Since then, Liverpool have grown in strength. Their manager, Rafael BenÍtez, is now recognised as rather more than a man who got lucky. Their new American owners, George Gillett Jr and Tom Hicks, are planning serious investment in players during the close season. Win this one for us, lads, and we’ll replace at least half of you.

This is a club seething with ambition, determined to make the Premiership a four-way race next season, determined to compete at the sharp end of the Champions League as a matter of inevitability, as a matter of right. Logically, then, Liverpool have a very good chance this evening.
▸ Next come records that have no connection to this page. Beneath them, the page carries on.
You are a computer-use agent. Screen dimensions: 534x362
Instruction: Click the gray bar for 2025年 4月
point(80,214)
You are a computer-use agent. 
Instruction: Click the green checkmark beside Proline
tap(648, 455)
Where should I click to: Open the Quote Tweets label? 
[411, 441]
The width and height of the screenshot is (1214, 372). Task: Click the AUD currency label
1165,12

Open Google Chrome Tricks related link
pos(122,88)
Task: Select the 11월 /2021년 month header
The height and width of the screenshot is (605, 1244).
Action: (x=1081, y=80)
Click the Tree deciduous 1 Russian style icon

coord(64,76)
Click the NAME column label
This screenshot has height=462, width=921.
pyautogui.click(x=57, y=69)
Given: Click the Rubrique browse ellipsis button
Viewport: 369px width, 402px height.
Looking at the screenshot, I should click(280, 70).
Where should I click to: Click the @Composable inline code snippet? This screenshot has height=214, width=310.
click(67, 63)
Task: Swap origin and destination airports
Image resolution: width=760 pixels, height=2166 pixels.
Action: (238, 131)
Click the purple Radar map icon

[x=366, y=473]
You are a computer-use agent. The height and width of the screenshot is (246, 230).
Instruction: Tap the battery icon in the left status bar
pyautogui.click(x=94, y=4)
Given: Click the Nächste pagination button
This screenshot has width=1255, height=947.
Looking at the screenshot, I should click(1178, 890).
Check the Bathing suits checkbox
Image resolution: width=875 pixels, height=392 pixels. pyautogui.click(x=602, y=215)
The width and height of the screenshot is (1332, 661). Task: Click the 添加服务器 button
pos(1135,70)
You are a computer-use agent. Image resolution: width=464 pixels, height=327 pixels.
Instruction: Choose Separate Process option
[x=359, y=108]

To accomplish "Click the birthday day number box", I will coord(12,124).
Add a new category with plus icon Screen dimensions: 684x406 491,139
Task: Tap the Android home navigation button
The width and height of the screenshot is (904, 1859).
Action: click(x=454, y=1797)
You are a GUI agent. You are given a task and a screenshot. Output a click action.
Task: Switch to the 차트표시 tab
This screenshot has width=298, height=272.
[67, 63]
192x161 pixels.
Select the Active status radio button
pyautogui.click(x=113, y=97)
But logic never takes you that far in football. That is the nature of the game and the insanely high value of its currency, the goal. In no other sport does David so often slay Goliath, does the underdog so often bite. Circumstance, emotions, spirit, a single moment of inspiration, a single moment of folly; a football match – any football match – can change forever in an instant of time.

That’s what I mean with this fancy talk about gods, that football doesn’t work in logical and predictable ways. It is more violently and perversely changeable than any other sport in the calendar. Do Liverpool need to be taken down a peg? Do Milan deserve a change of luck? Such ideas may not come from literal gods, but they are still the sort of thing that affects players and determines the course of football matches. I’ve seen too many football matches to believe otherwise.

If Liverpool wish to win, I suggest they make the appropriate sacrifices, wash themselves clean of expectation and clad themselves humbly in hope.